Educated consumers—particularly moms looking out for their families—have changed the marketplace for products like baby bottles, cosmetics and cleaners, and in the process made the world a better place. The companies that responded to that demand deserve some of the credit as well.

But though it’s faster than regulation, this process too can be too slow. The media takes a while to wake up to the science around a given chemical. My colleagues have to campaign around it. Then consumers take notice. Then the relevant businesses take notice. Chemical, by chemical, by chemical. If we are to take the moral urgency of tackling this problem seriously, then we also have to take bigger bites out of the problem as soon as we can.

It’s not feasible to ask the average person to keep 100+ chemicals in their head when they go to the store and we’re not asking you to. Many of you are avid label readers, but most products don’t have ingredient labels. It is feasible, however, for the nation’s largest retailers to maintain and act on such a list. For example, Krogers has a list of 101 chemicals it won’t allow in its Simple Truth brand products. Walmart changed the marketplace substantially when it listed several flame retardants and told its suppliers it wouldn’t sell products that had them.

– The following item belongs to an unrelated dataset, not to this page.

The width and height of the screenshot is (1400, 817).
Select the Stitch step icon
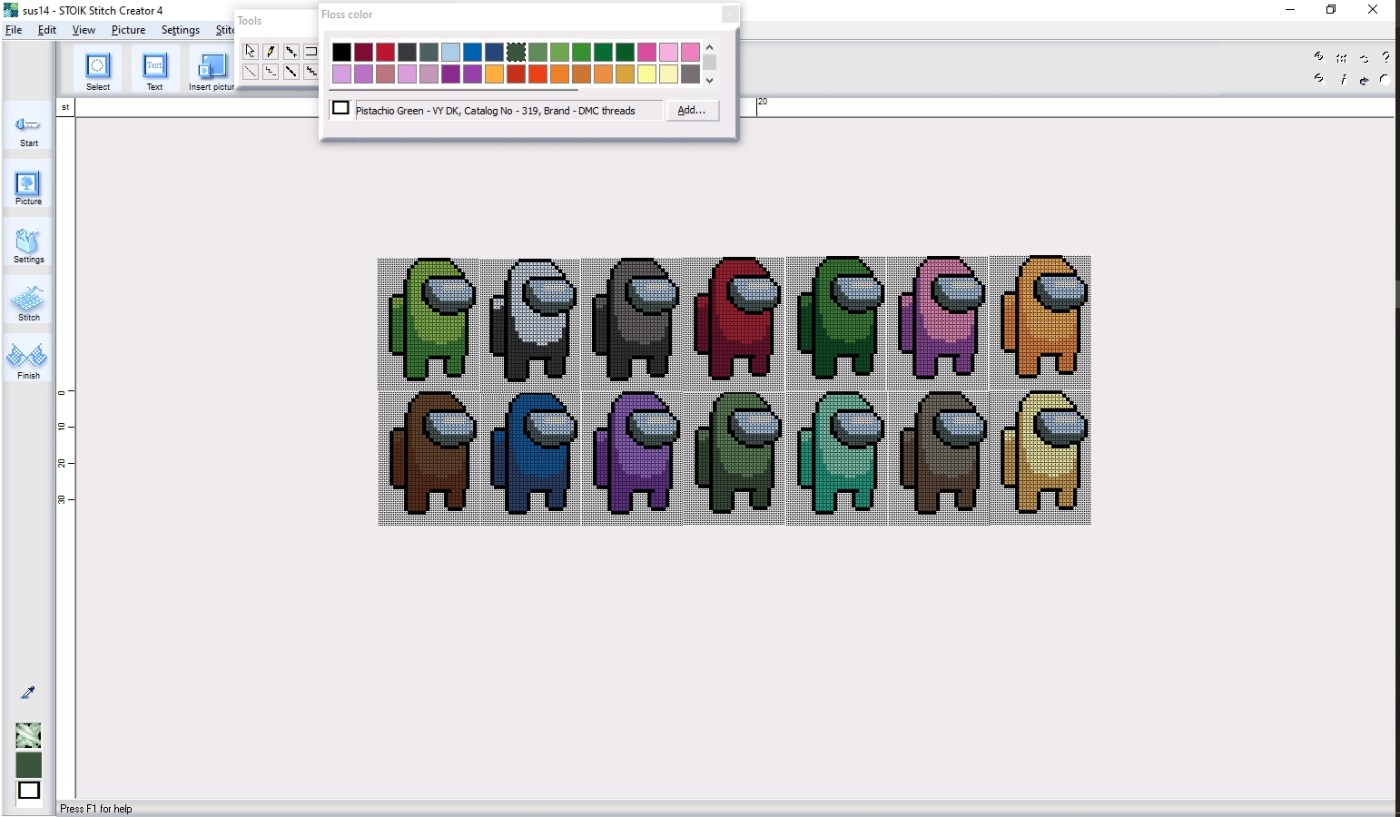(x=28, y=301)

In our retailer profiles we’ve taken pains to give each company credit for the work already undertaken to develop safer sustainable products. (For any retailer reading this, I invite you to identify anything that you think is inaccurate in the profile and we’ll correct it.)

We are simply looking to enlarge this activity to match the scale of the problem and we want to make it easy for retailers by giving them a starter list of chemicals that are cause for concern. We are looking for partners in improving public health and safety rather than a one-day news story.

So as you continue to read labels, check out databases, and protect your family with your own purchasing choices, take some time to engage your favorite retailer in this great moral project of our time: reducing the suffering caused by preventable chronic diseases linked to chemicals.

Take our action urging the retailers to Mind the Store. But feel free to get creative as well. Ask your store manager about the company’s response to this campaign. Get a few friends together to meet with him or her. Engage with the company on their Facebook page or website.

In so doing, you won’t just be looking out for yourself and your family, but for all families.